#### WHAT TO DO
Reproduce the passage of the excerpt below from "What’s your can’t-live-without-it" up to and including "support their recovery.", word for word.

#### EXCERPT
★ ★ ★ ★ ★

I use a Google Sheet (spread sheet) called “News Links” and use it to organize the articles I find interesting in the Boston Globe, New York Times, and Wall Street Journal. It’s the best of both worlds - I can read a physical newspaper - which is my preference - and I have to link whenever I need to refer to it as well.

What’s your can’t-live-without-it hack for productivity?



Kamikaze Energy

One of the many hats I wear is Music Therapist at a psychiatric hospital. Each week, I feature a musical artist for lyric discussion. We explore the artist’s personal story and music to glean lessons that support their recovery.

Lately, I’ve been obsessed with the song “Kamikaze” by Eminem. It has a boundless, relentless energy that is infectious. Is it possible to transform negative energy into positive energy? I think so.

This song is Eminem’s reaction to the critics that panned his last album. He’s making a ruthless comeback in this song. It’s explosive! All that hype energy - I love it. He’s back with a vengeance and taking everyone with him. There’s a lot of variety in how he expresses the excitement musically: build-up verses, big beat drops, a capella rapping, rapping that cleverly eludes to doubling its rhythm, and verses with slight melodic turns at the end of phrases. Love him or hate him - Eminem is an extraordinary wordsmith. I think emotions are often closely related. Pissed off energy can easily transmute into excitement or empowerment. Aggression can flip to joy.

What’s one way you’ve transformed negative energy?

★ ★ ★ ★ ★

#### EXTRACTED INFORMATION
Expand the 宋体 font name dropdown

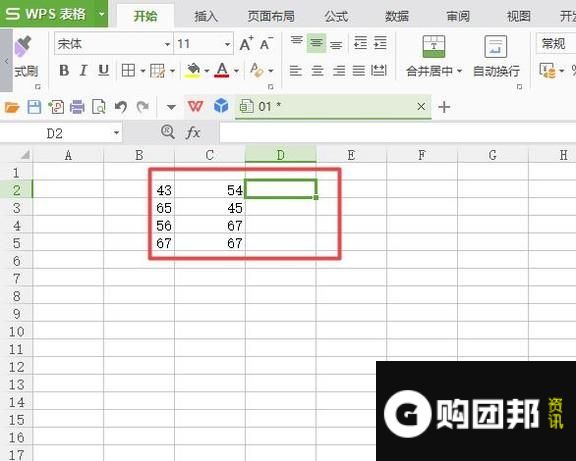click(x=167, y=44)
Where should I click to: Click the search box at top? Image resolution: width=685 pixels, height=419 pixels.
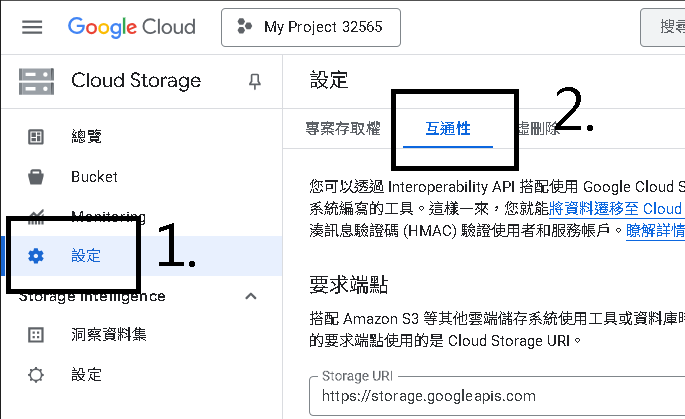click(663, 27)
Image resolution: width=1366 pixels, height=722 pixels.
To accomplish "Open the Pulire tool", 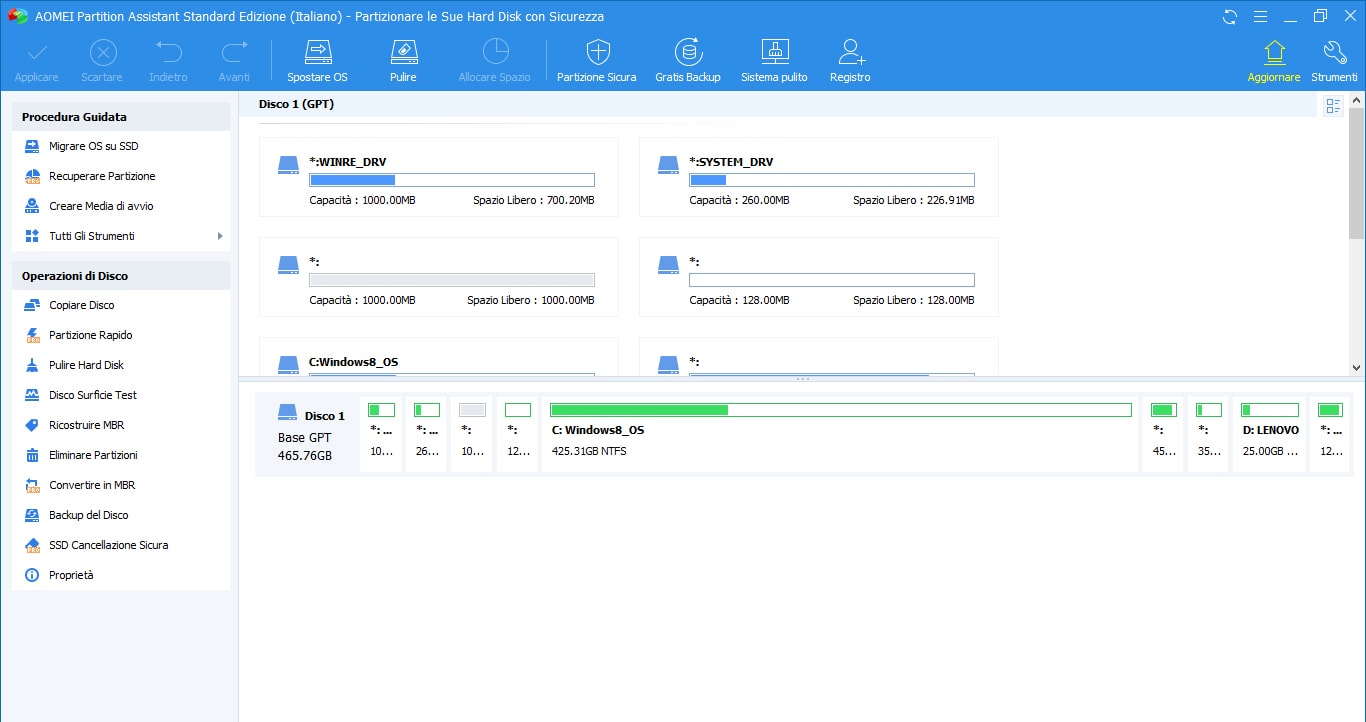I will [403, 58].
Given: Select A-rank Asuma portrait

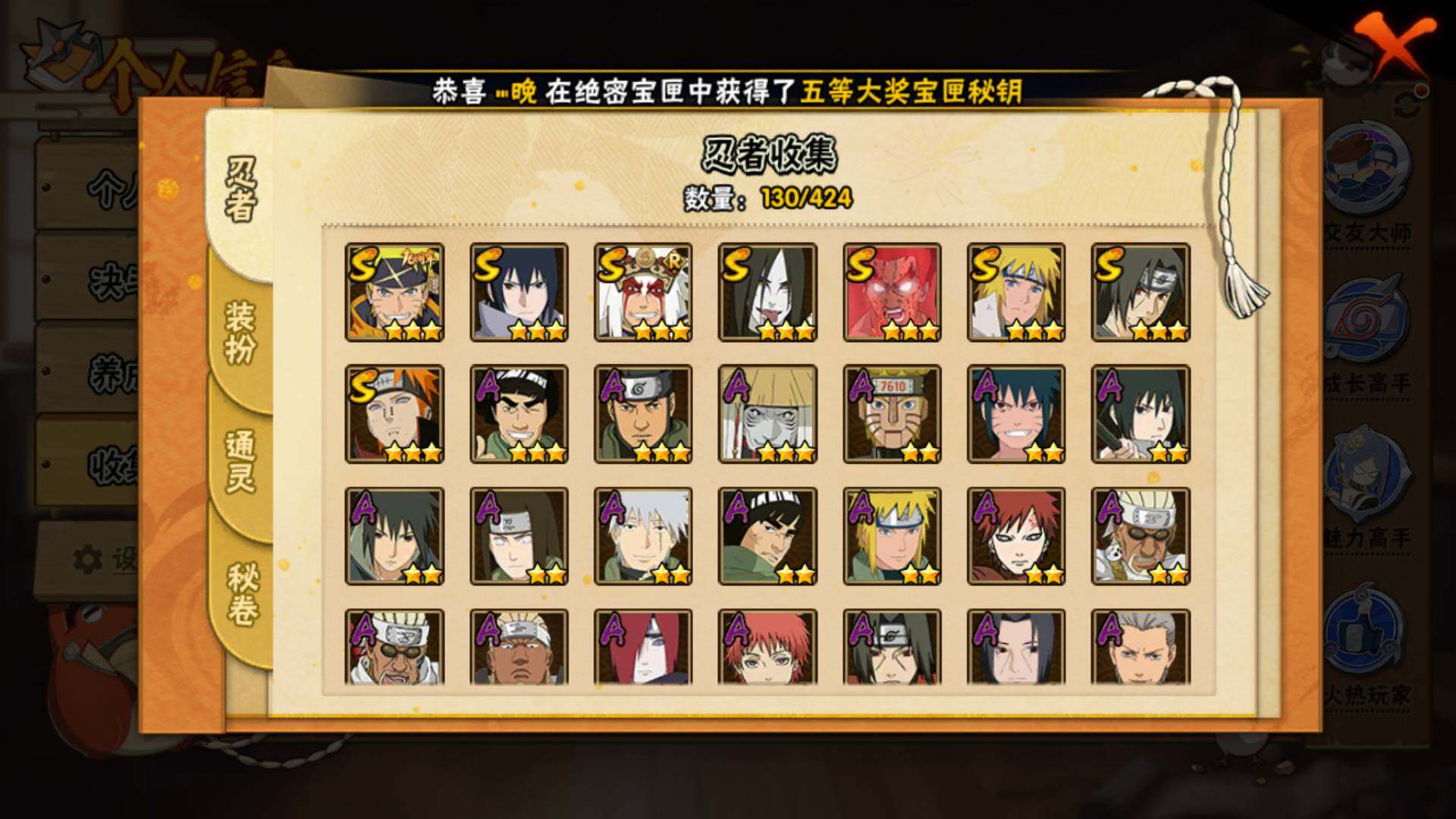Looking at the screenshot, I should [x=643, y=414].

★ ★ ★ ★ ★

#### SOLUTION FOR THIS EXERCISE
What’s your can’t-live-without-it hack for productivity?



Kamikaze Energy

One of the many hats I wear is Music Therapist at a psychiatric hospital. Each week, I feature a musical artist for lyric discussion. We explore the artist’s personal story and music to glean lessons that support their recovery.